“I had two dreams about him after he died. I don’t remember the first one all that well but it was about meetin’ him in town somewheres and he give me some money and I think I lost it. But the second one it was like we was both back in older times and I was on horseback goin’ through the mountains of a night. Goin’ through this pass in the mountains. It was cold and there was snow on the ground and he rode past me and kept on goin’. Never said nothin’. He just rode on past and he had this blanket wrapped around him and he had his head down and when he rode past I seen he was carryin’ fire in a horn the way people used to do and I could see the horn from the light inside of it. About the color of the moon. And in the dream I knew that he was goin’ on ahead and that he was fixin’ to make a fire somewhere out there in all that dark and all that cold and I knew that whenever I got there he would be there. And then I woke up.”
“You can find meanness in the least of creatures, but when God made man the devil was at his elbow. A creature that can do anything. Make a machine. And a machine to make the machine. And evil that can run itself a thousand years, no need to tend it.”
—- Cormac McCarthy, Blood Meridian
I am so tired when I come home from work – it’s a struggle to do anything other than fall asleep.
So I try to do something on the way home – anything remotely useful, fun, or interesting. Today I stopped off at a tea place, Kung Fu Tea, to get some milk tea and write a bit on my netbook.
Everything worked out, except I couldn’t think of more than a few interesting words – and once my tea was gone I packed up and went home. I sat on the couch to decompress and turned on the great mind-eater… the television.
Flicking deftly and expertly through a long-learned series of channels I ended up watching the last twenty minutes of “No Country for Old Men.” I love that movie.
First, I’m a big, big fan of Cormac McCarthy. I’ve read pretty much all of his books. I put “No Country for Old Men” in the middle of the pack… but middle of the pack for McCarthy is still better than pretty much anything else in the world.
I’m even a fan of the screenplay he wrote, “The Counselor.” Everybody else hated that movie. You see, the average moviegoer saw the previews and thought they were in for a drug deal-fueled thriller. And that isn’t what it is. It’s a Cormac McCarthy movie. The plot is merely a distraction, a feint that the magician waves in front of the audience to distract the suckers from what is really going on – you have to pay attention to the long bits of boring dialog – that’s where the real story lies.
Oh, and as for “The Counselor” – it doesn’t help that it has two scenes – one violent, one sexual – that are so far over the top that ordinary moviegoers are appalled to the point that there is no way they can enjoy the film. Again, that’s McCarthy. Read his masterpiece, “Blood Meridian,” if you want over the top. I read that the proposed Russell Crowe / James Franco movie version has been shitcanned. Probably just as well – “Blood Meridian” is unfilmable… as the best books must be.
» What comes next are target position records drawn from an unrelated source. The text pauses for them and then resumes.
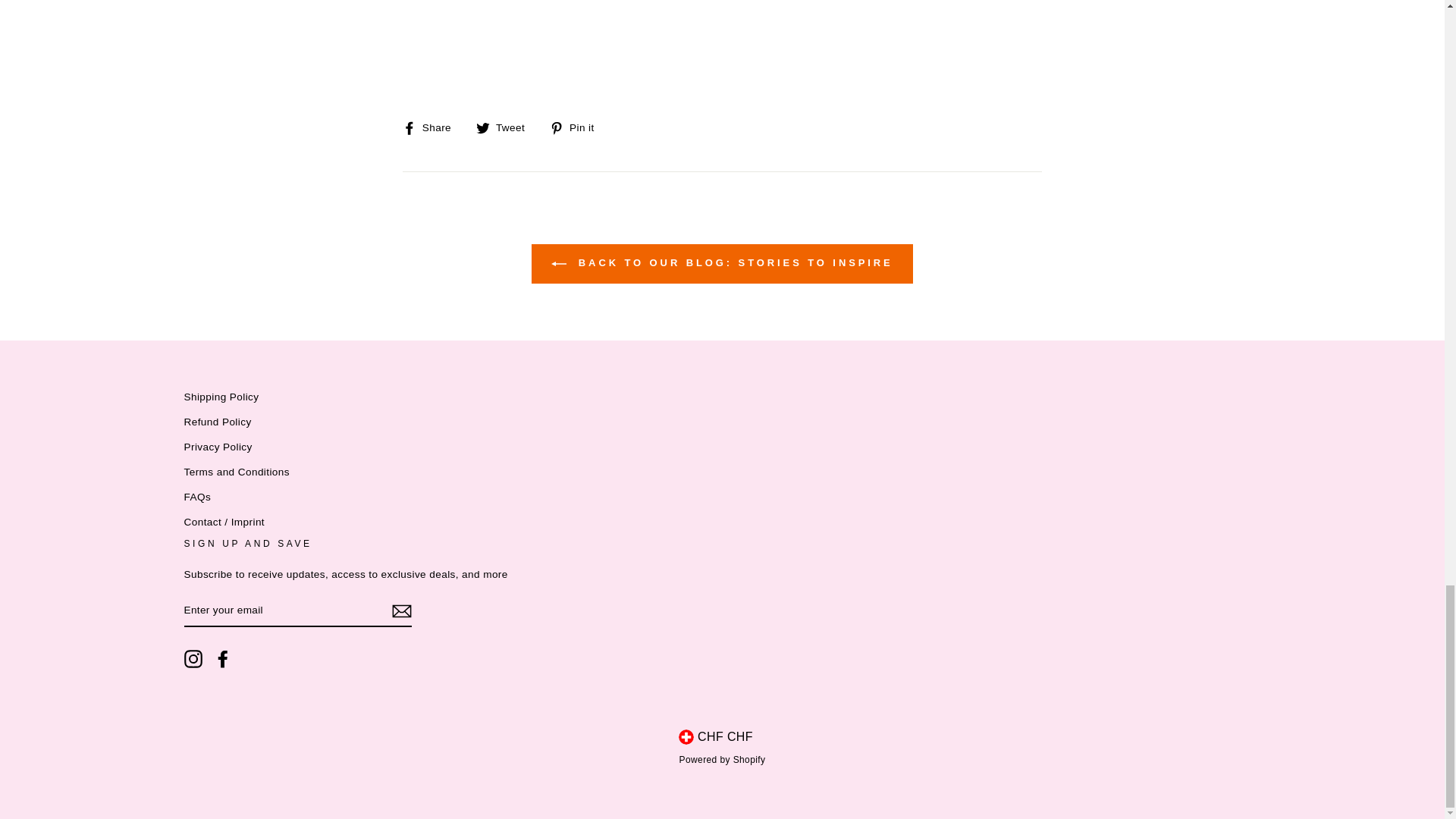
Helvetia and Sons on Instagram (192, 659)
Share on Facebook (433, 127)
Helvetia and Sons on Facebook (222, 659)
Tweet on Twitter (505, 127)
Pin on Pinterest (577, 127)
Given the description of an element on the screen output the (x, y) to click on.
Back to “No Country for Old Men.” I’m sure a lot of moviegoers thought that film also was a drug deal-fueled thriller… even after they had seen it. It isn’t. The movie is about the Tommy Lee Jones character and his inability to soldier on in the face of overwhelming modern evil. The rest of the plot is, again, a distraction… or more accurately a colorful backdrop against and armature holding up the story of the aging sheriff – the last of his line – as it plays out.
The movie ends with the defeated and retired Tommy Lee Jones telling of his haunting dreams. To end this way – it must also start this way or the whole thing is unfair. On my television, right after one showing ended, another began. So I stayed for a few more minutes. Sure enough, the movie starts with a five minute monologue voice-over spoken by the sheriff while scenes of beautiful West Texas desolation slide across the screen.
That voice-over, ignored and forgotten by most viewers, tells the whole story… before anything actually happens.
Our old dog, Rusty, slept on the couch through all this… as he does for pretty much everything. He has to get his solid twenty-three hours a day of sleep in or he isn’t happy. Right in the middle was a commercial for Burger King. Apparently, they have decided to take all the guts of a Whopper and wrap it in a tortilla. They call it a Whopperito.
This truly is the best of all possible worlds.
I couldn’t help but look at the sleeping dog and think about how happy he would be if he could ever get his paws on a Whopperito.
It would be the best day of his life.